News

FDA focuses on new medical trends

Trends in medical care and technology are moving away from the obligatory hospital visit and turning to more personal therapies and home-use treatments, medical professionals said at a Food and Drug Administration seminar Monday at the University Hilton.

"We’re talking about taking medical devices beyond the bedside," Daniel Schultz, director of the Center for Devices and Radiological Health, said. "They present a lot of exciting possibilities, and we want patients to be able to use these devices as safely and effectively as possible."

Patient-use medical devices such as glucose meters, respirators and dialysis machines are coming into their own in an age when more patients are receiving out-of-office medical care, Schultz said.

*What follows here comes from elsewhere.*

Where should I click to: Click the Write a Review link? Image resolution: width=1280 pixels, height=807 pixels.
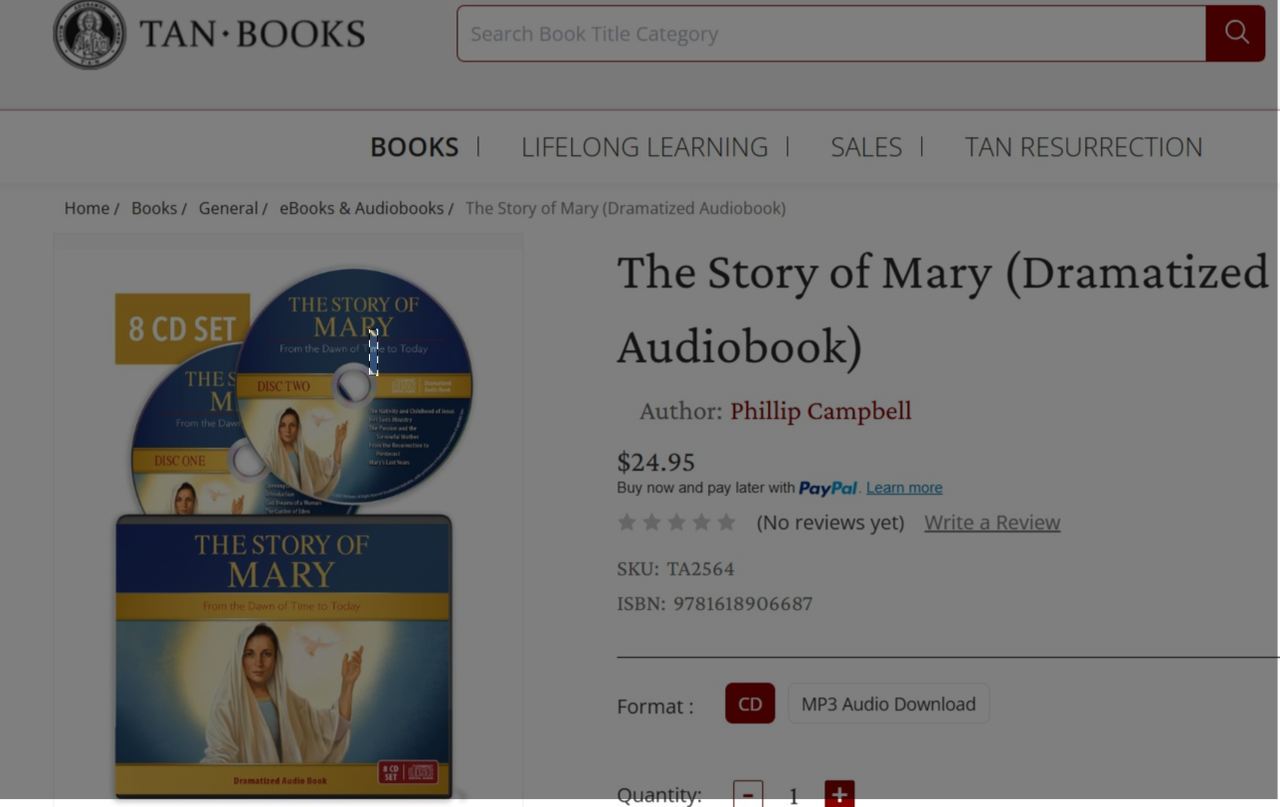992,522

Advances in medical technology are allowing for increasingly complex treatments and therapies to be performed outside of the hospital, from public defibrillators to home-use dialysis machines for patients suffering from kidney failure.

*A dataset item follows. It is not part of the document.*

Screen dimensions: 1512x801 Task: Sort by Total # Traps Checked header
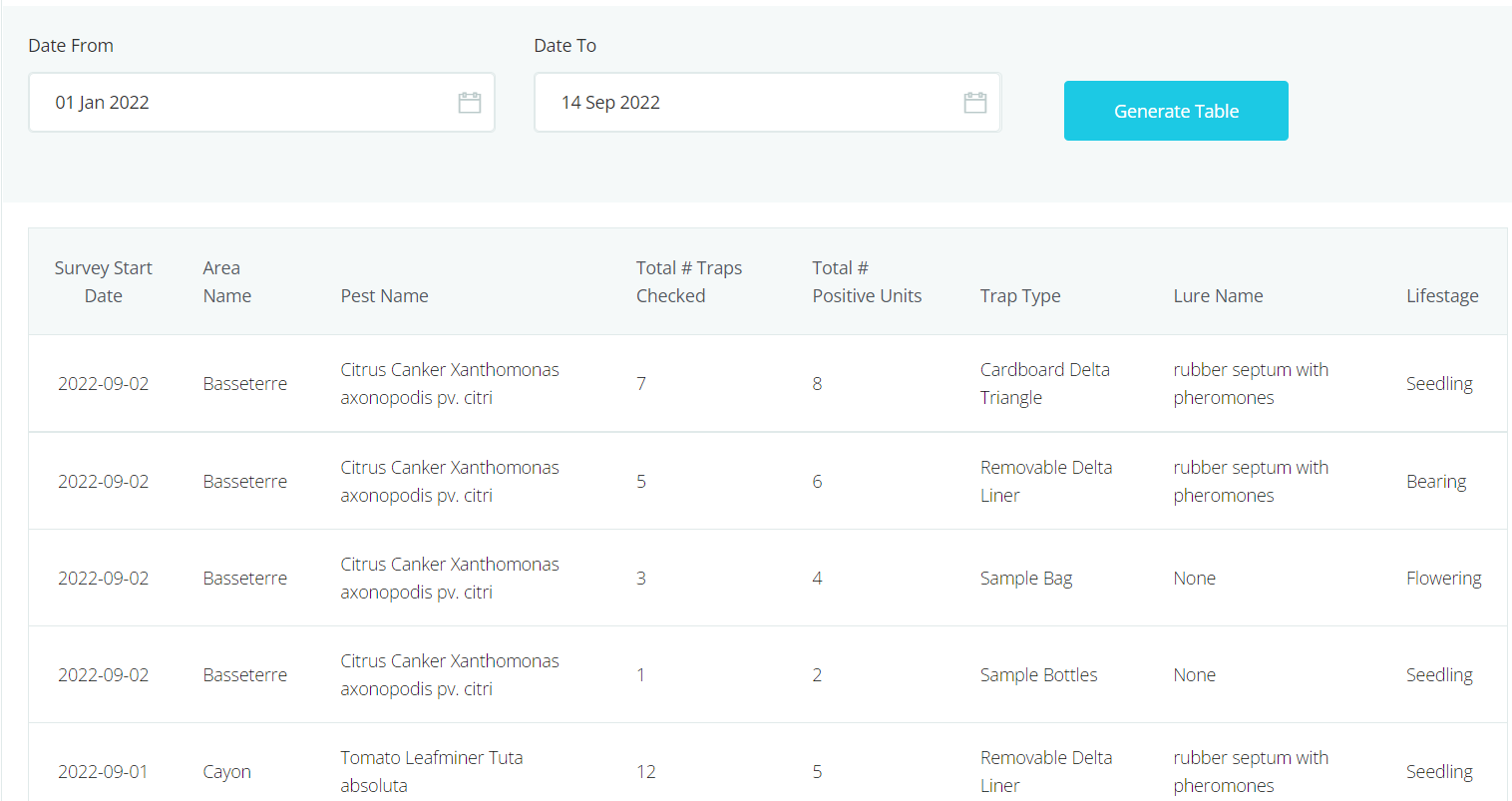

Schultz said these technologies lack a unifying identification system that can track the use, the success rate and the problems patients have in operating what can sometimes be difficult medical equipment.

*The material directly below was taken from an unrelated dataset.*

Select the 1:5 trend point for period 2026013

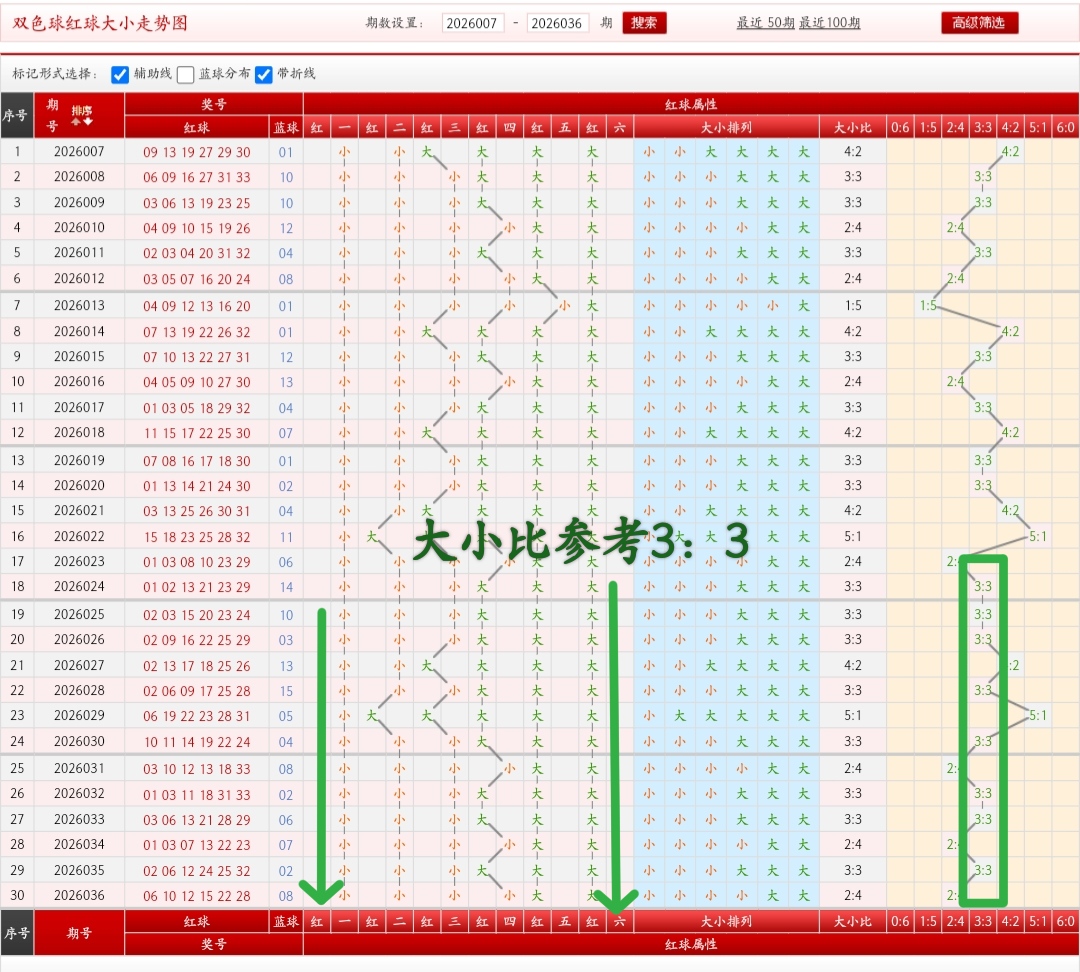[x=928, y=306]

"We don’t have that in medical devices," he said. "When there’s a problem with a certain medical device, it becomes very difficult to figure out what kind of device it is. What we want is better and more consistent review criteria."

Progress in the area of regulating home-use medical devices has been a slow process hindered by a lack of patient awareness, Arthur Ciarkowski, associate director of the Office of Device Evaluation for the CDRH, said.

Ciarkowski said that to empower patients requires not only a system to track use of medical devices but also clear and concise instructions so that patients can understand exactly what they are doing when operating the devices.

"Over the years we have focused on writing instructions for operating devices that can be understood by anyone with an eighth-grade level of education," he said. "But even that may be too high. The American Medical Association has done a study demonstrating that 40 percent of consumers are unable to read or comprehend medical information above the fifth-grade level."

Public Health Adviser Harriet Albersheim, also with the CDRH, said that the key to addressing this problem is simplicity.

"Labels and instructions should be composed of short sentences with relevant information grouped together in an active voice," she said. "Instead of telling users that, ‘the knob should be turned counterclockwise,’ it should read, ‘turn the knob counterclockwise.’"

Albersheim also said that consistency in language is critical.

"If you call it a knob in one sentence, don’t call it a dial later on," she said.

To accommodate a public that mostly lacks the sense of health literacy necessary to safely operate in-home health devices, CDRH is developing a compendium of knowledge on a Web site jointly maintained with Quality Systems Laboratories, who helps manufacturers meet government regulations.

"With this site, users can look up product manufacturers in alphabetical order and easily obtain information on proper product use, potential recalls, anything," Public Health Analyst Morgan Warner said. "The site will also offer users the opportunity to leave feedback about products."

The Web site is still in early stages of development, and manufacturers of medical devices will be required to submit information to the CDRH about their products within the next six months, Warner said.

The seminar continues today with more discussion about medical devices and nursing practices.